Measure your space, then get some stainless steel metal shelving. Most of these type of shelving units are flexible with regards to the height of individual shelf space, so you can customize it to your needs.

Tip #1: Put frequently used things where they are easy to reach. You might hurt yourself hefting that bin of cactus mix from the bottom shelf.

Tip #2: Have an individual scoop for each bin of mix. You don't want peat moss in your horticultural sand.

Tip #3: Add hooks to hang things like a tool storage bucket, wet tools that need to dry out, and brushes for cleaning bird feeders.

Potting bench

essential garden supplies I was potting plants up on the porch railing for a while there. It was not fun. If you have the space, buy or make a potting bench so you have room to work. Remember: function before form. The prettiest potting bench in the world is not helpful if you have to store everything on the work surface.

My "bench" is part of one of those old sectional desks. I used a staple gun to attach oilcloth to the top for an easy-clean work area, then added an old wood crate and some rattan mini-shelves to store small things. The keyboard drawer in the desk is a great place to store smaller trays.

There is enough room underneath the bench for a metal can on casters (regular plain old potting mix) and a wheeled bin of thistle seed for the birds. I can push both containers underneath when they are not in use.

Plant organization

A means to hold and display your plants is critical if you have more than just a few small houseplants. The types of plants you grow in your garden will determine how they can be arranged. Do you have epiphytes that need room for their mounts to hang?
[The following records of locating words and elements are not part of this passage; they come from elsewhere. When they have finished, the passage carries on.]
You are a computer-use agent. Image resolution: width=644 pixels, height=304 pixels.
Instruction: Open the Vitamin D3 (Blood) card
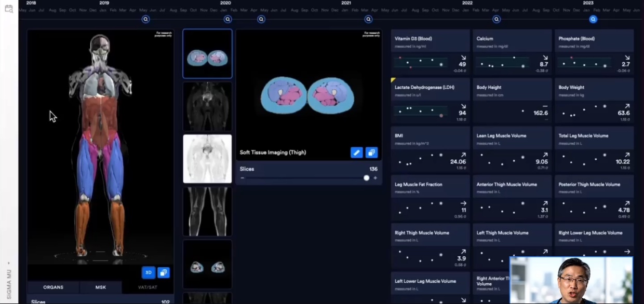[431, 52]
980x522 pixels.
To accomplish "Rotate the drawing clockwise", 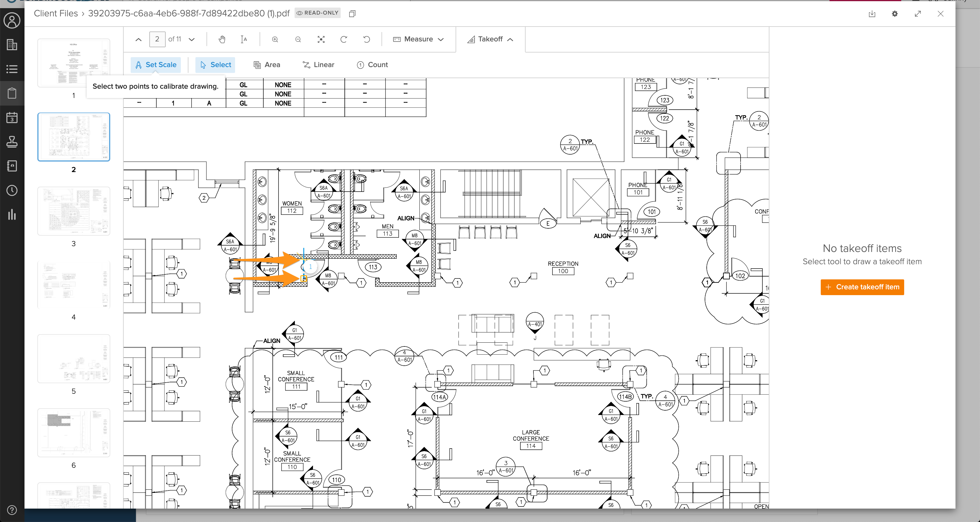I will pos(344,39).
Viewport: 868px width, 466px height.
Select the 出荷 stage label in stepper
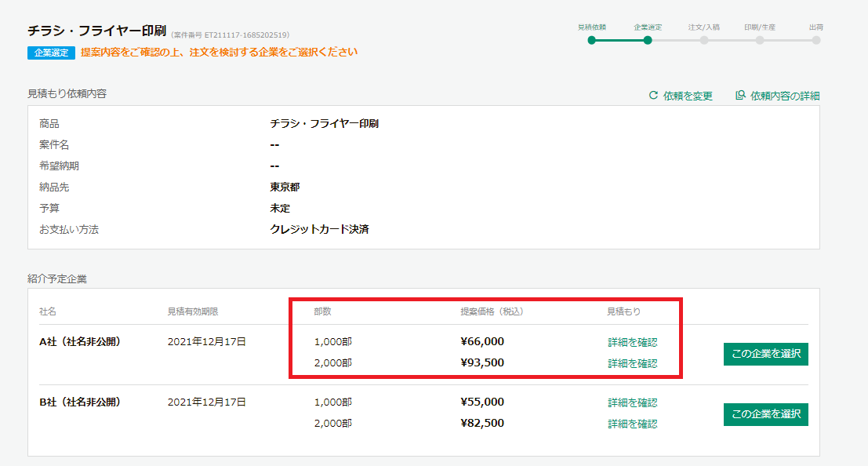[815, 26]
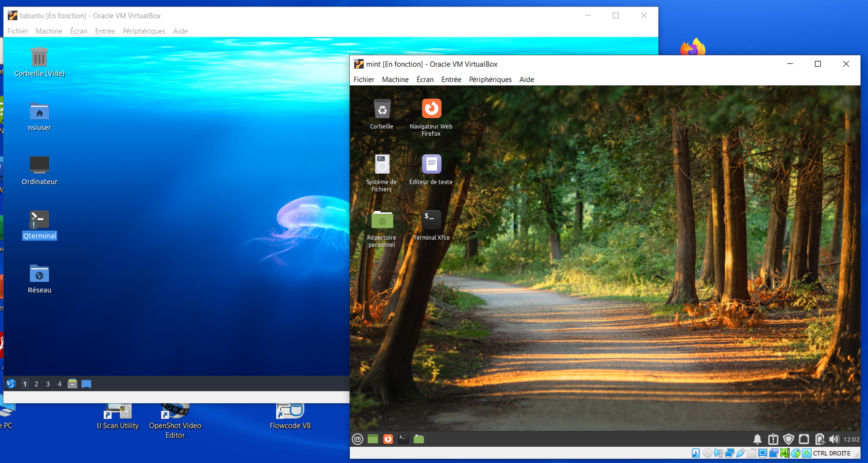Viewport: 868px width, 463px height.
Task: Open the notifications bell in the mint panel
Action: 757,439
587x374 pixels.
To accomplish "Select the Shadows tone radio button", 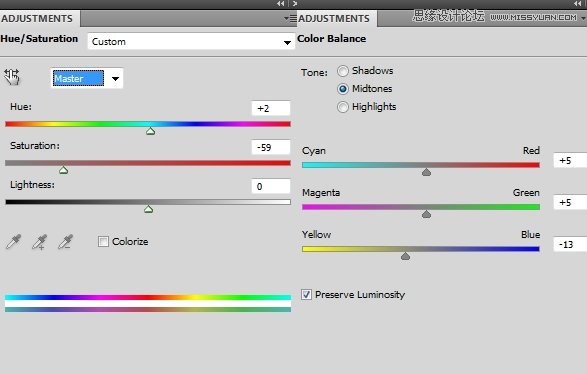I will (343, 71).
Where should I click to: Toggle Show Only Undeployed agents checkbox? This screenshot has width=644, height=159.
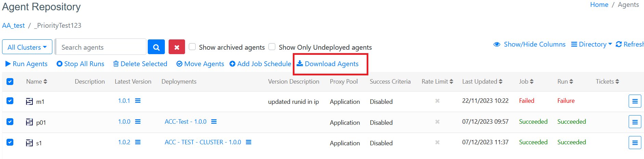tap(272, 47)
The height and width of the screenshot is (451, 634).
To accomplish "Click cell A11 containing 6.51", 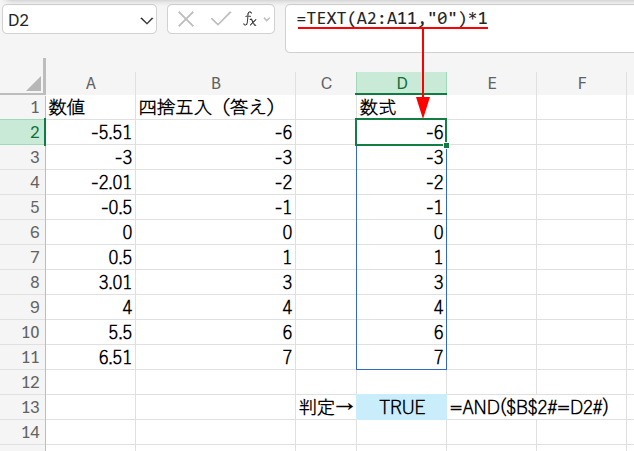I will click(90, 357).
Do you have a lot of terrestrial plants such as cactus potted up? Do you need space to start vegetable seeds?

essential garden tools A lot of garden in a small space

Consider the size of your chosen space versus the number of plants you have. Think about possible tiers and shelving configurations for the available space -- and always buy bigger than you think you need. If you are like me, new plants have a habit of "following you home" from the nursery. The number you have at the beginning of the season may increase if your plants gain new friends by the end of the season.

If you have a lot of mounted plants, a frame with steel wire shelving is a good choice. Gardeners with a lot of pots and planters may prefer sturdy plant stands for their garden.

essential garden tools High-light or low-light?

Be sure to allow a large enough footprint to accommodate the light needs of all your plants. High-light plants need to be placed near the perimeter. Low-light plants should be placed toward the interior or behind other plants. If you have a lot of low-light plants, have shade cloth at the ready in case of unseasonal amounts of sunlight.

Easy plant care

Another consideration is access to individual plants. Will you be able to reach all the plants easily to water them? Do you have the proper watering equipment (something with a longer handle or spout) if some will be hard to reach? For those plants which require a shower-type or misting watering system, can you remove their particular pots or mountings to be watered without moving all the other plants?